David Smoak, Farragut Town administrator, said the Town currently has zero debt, since it paid off its mixed drink allocation to Knox County Schools and its debt on Campbell Station Inn, formerly Avery Russell House, both in the fall.

“Now we’ve got money for roads,” Alderman Bob Markli said.

However, the Town also faces losing money from the state Hall Tax, with which the state is doing away, Alderman Ron Williams said.

Of the $10,056,362 in revenues in the 2016 budget, the Hall Tax accounted for $375,000 of the budgeted revenue, according to its 2016 budget document.

One suggestion for a new revenue stream to help pay for road improvements, an impact fee, has been debated for about a year.

Markli said he is against impact fees. Instead, he said the Town should take on the burden.

“If we got resources to do it, we do it,” he said. “Everybody wins. “I think that trying to put [the road improvement costs] on developers is the wrong approach to it.
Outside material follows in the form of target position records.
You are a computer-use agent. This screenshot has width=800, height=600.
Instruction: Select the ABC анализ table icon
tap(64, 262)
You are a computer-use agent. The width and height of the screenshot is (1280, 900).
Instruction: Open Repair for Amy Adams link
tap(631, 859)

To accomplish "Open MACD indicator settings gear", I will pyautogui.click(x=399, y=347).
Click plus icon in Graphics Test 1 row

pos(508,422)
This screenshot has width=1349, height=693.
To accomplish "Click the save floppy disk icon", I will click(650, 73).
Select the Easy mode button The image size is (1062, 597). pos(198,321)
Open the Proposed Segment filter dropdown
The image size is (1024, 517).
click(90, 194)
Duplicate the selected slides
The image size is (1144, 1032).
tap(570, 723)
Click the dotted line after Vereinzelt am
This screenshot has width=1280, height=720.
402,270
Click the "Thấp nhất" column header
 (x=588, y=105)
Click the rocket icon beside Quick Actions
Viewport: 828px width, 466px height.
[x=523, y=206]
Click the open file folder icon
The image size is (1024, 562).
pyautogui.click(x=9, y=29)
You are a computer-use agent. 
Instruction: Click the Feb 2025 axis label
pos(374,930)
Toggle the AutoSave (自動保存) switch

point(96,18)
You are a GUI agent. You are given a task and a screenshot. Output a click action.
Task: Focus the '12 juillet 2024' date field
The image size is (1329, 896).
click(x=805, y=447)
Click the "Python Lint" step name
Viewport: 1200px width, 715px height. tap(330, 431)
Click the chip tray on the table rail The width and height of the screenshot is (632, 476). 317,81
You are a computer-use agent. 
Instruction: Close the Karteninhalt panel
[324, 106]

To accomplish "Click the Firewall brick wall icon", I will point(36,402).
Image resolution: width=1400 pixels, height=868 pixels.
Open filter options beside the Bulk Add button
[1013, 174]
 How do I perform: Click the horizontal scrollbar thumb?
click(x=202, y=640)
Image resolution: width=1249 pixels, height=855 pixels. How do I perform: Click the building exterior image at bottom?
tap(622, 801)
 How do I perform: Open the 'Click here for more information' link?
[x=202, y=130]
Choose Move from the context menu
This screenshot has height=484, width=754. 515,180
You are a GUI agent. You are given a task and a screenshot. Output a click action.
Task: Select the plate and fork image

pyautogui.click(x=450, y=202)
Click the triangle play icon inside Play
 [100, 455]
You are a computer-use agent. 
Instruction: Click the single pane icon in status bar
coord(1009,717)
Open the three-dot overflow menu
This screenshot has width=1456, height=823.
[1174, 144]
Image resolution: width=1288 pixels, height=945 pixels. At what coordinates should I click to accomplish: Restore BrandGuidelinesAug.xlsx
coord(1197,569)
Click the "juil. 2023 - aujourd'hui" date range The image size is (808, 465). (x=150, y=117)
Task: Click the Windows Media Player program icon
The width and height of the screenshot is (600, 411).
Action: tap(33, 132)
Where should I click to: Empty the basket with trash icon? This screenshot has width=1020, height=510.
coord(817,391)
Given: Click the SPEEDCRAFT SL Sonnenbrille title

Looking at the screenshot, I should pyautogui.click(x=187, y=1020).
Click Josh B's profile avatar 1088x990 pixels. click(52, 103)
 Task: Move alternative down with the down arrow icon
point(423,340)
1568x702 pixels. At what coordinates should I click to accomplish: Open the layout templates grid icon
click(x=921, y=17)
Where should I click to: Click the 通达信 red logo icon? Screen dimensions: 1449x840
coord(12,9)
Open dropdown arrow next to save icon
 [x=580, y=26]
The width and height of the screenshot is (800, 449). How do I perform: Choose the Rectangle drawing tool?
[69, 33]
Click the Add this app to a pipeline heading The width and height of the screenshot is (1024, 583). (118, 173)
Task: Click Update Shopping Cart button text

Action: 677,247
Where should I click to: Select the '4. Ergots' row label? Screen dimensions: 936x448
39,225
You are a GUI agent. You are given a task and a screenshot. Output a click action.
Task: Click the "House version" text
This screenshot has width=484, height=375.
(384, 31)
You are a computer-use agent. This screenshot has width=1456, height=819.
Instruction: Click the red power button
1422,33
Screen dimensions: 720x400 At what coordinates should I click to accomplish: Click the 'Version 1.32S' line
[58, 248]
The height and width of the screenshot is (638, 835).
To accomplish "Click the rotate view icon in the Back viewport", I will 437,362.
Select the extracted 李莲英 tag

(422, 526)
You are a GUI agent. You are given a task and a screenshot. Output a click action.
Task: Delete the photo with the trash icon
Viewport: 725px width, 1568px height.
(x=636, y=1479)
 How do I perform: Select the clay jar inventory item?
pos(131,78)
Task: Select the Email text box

“We’ve got plenty of parks in the county,” Markli said. “I think we could forego a few years of [park expansion].

“I don’t think there’s anything we could do to make the Town more appealing, safer for our constituents and be a better use for our resources than to get these last few roads fixed in an order that will be conducive to the development and the desires of the landowners. Everybody wins.”

Alderman Ron Pinchok said he had talked to some land developers, who said they would pay, they just want to know what the fee is so they could project their

costs. “I haven’t had anyone tell me, ‘No, I don’t want to pay,’”

Pinchok said.

He said he wants to see the parks expanded.

“For the last four or five years, we have been waiting to have that property developed,” he said. “I think we waited long enough.”

Pinchok said he thinks the Town should come up with a Hotel-Motel Tax.

“[The tax] also is a good measure of your tourism and how effective it is,” Alderman Louise Povlin said.

Alderman Ron Williams said the Town will soon have a refurbished Campbell Station Inn to go with its parks and Farragut Museum, adding there are nine hotels with 725 rooms. “We have to look at a revenue stream that will support the parks to where our normal revenue streams will support our roads,” Williams said.

Markli said he previously did not support a Hotel-Motel Tax, but he now sees a need for one.